# 9 Things You Should Always Have in Your Car



## AutoGuide.com (Jul 6, 2010)

​



> Today's new cars are better equipped than ever, with convenience, connectivity, and safety features that keep drivers safe on the road. Nonetheless, smart drivers know to hit the road prepared, regardless of how long the journey.
> 
> Consider picking these nine items up and stashing them in your glove box or trunk. They'll help you keep calm and carry on, no matter the situation.


Read more about the 9 Things You Should Always Have in Your Car.


----------



## Pinion head (Jan 3, 2015)

That list reads like something one would put in 50 year old never married woman's Prius. 
Still trying to figure out the roll of quarters deal!

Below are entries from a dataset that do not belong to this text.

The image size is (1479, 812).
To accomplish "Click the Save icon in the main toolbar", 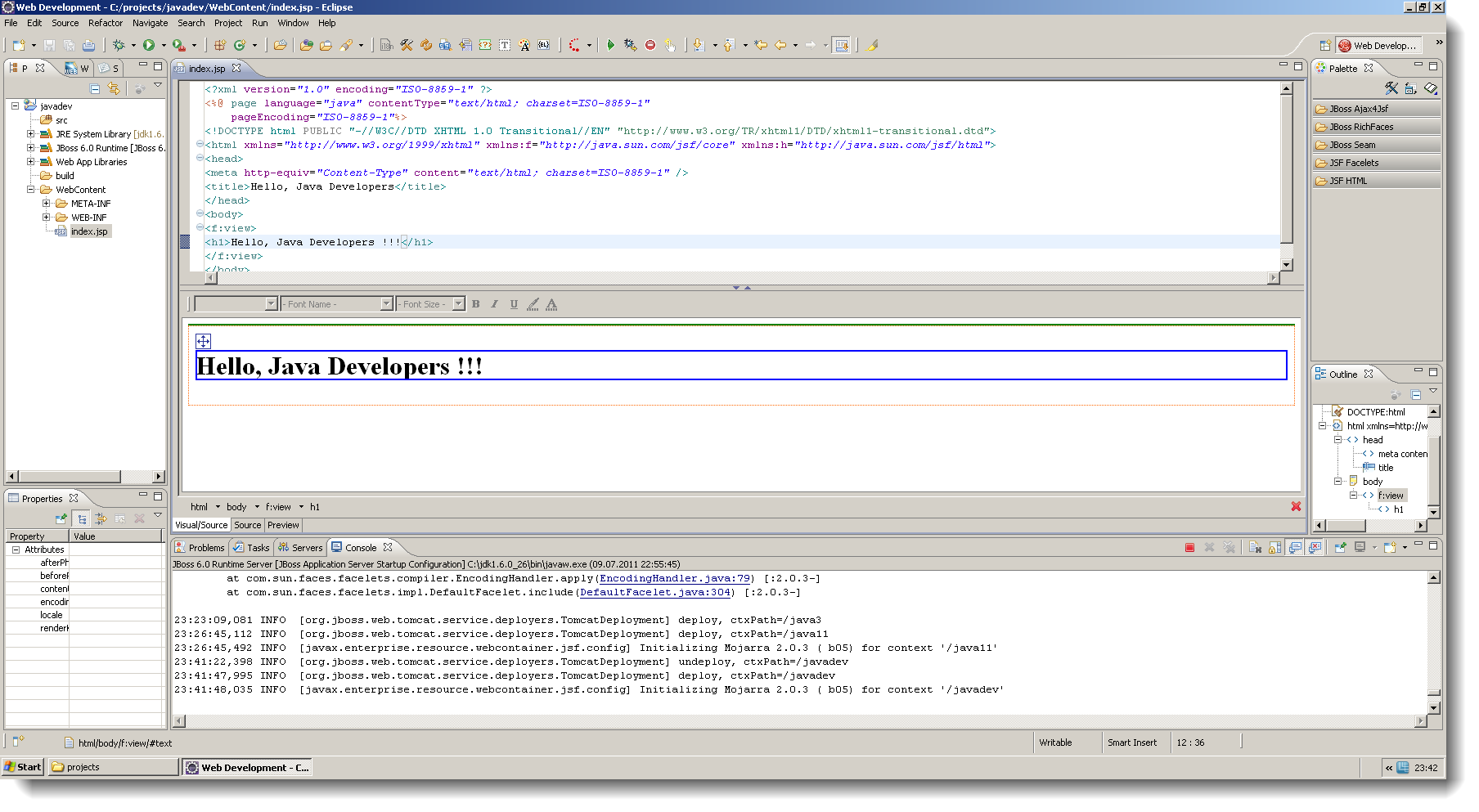I will pos(49,45).
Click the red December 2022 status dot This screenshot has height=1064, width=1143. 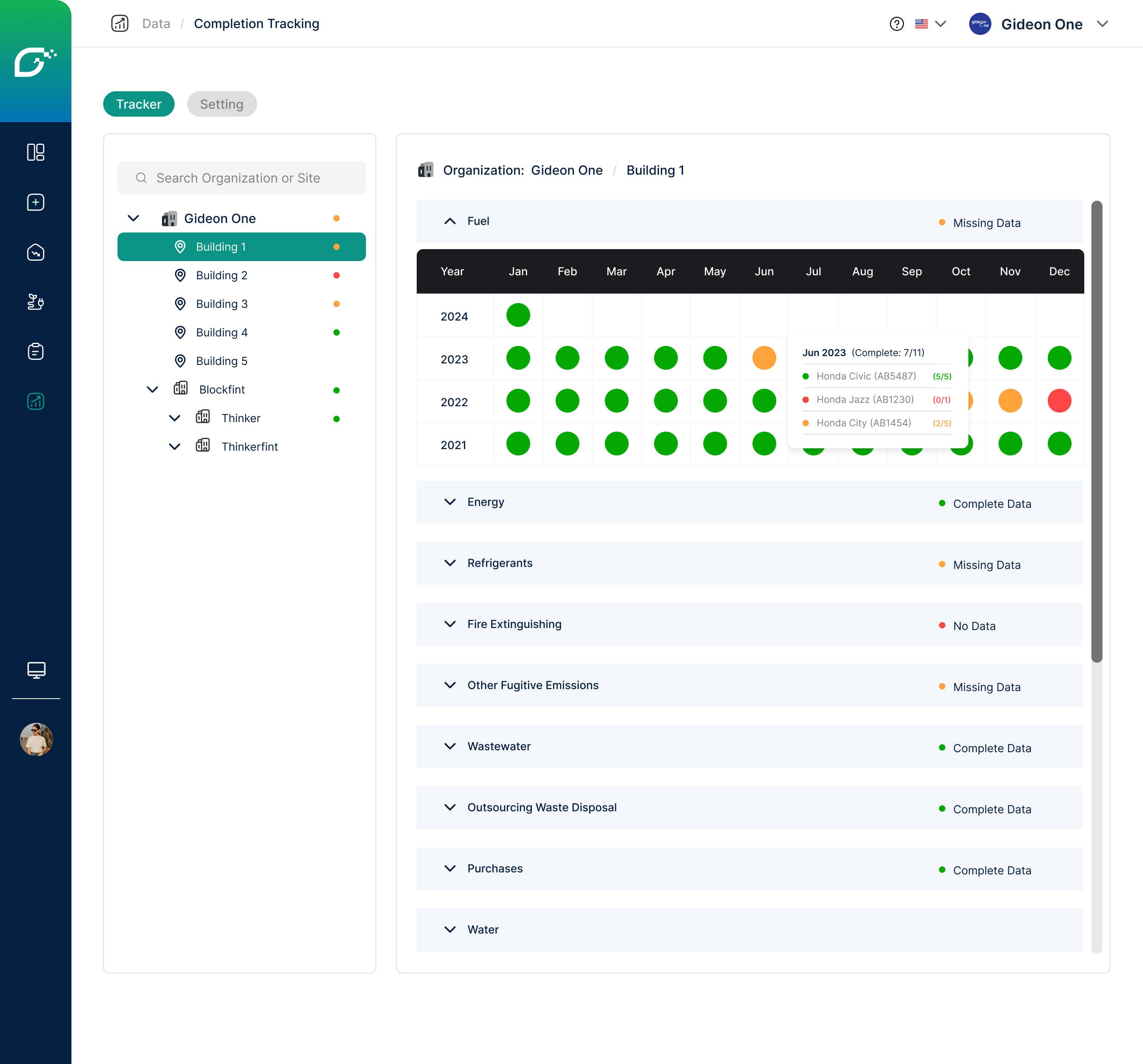1059,401
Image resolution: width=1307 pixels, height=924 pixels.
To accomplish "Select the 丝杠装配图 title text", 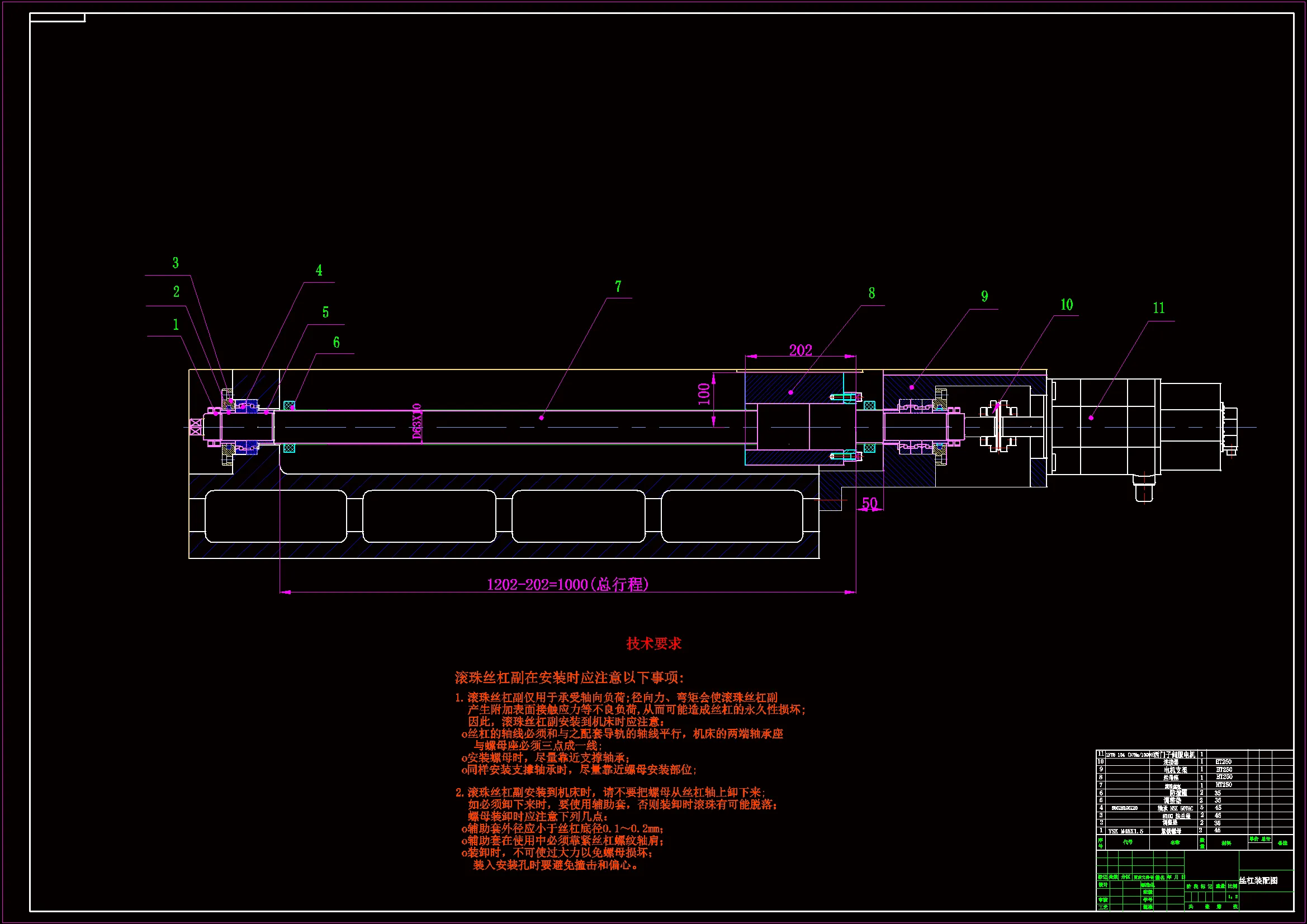I will pos(1257,880).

The number UNO item one should carry in any collectible car, & for that matter, ones regular driver Pickup or SUV is a fully charged fire extinguisher! In my tow vehicle, I carry two! For my old Pontiacs, I will be buying one for each car, though my truck will be nearby.

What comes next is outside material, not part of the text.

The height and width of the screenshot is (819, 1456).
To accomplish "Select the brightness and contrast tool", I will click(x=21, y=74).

If you haven't come up on a really bad accident where flames are lapping up through the dash area, count yourself lucky. For me, little over 20 years ago, it was a very sad sight. After getting an injured and nearly unconscious 30 year old woman out of the passenger side, went to work breaking out the back window trying to extract her mother who was trapped behind the strg wheel. The mother ended up succumbing to black acrid smoke and flames. Emptied a never used good sized extinguisher into the engine compartment and dash area, but one was not enough. It took 20 minutes for highway patrol to show up and another 22 minutes for volunteer fire dept, seemed like an eternity, I will never forget!


----------



## ALKYGTO (Mar 29, 2010)

Amen to that! After loosing my 65 Satellite hot rod to a nitrous fire I'd be a fool not to have one in every car I own plus one in the kitchen, laundry and garage!

And the next thing would be an insurance card with towing on the policy.


----------



## deanhickey (Apr 6, 2015)

I would add a roll of duct tape to that list.


----------



## Sojercol (Nov 15, 2016)

I would add an adjustable wrench, common and Phillips screw drivers, tire plug kit and blanket to name a few others.


----------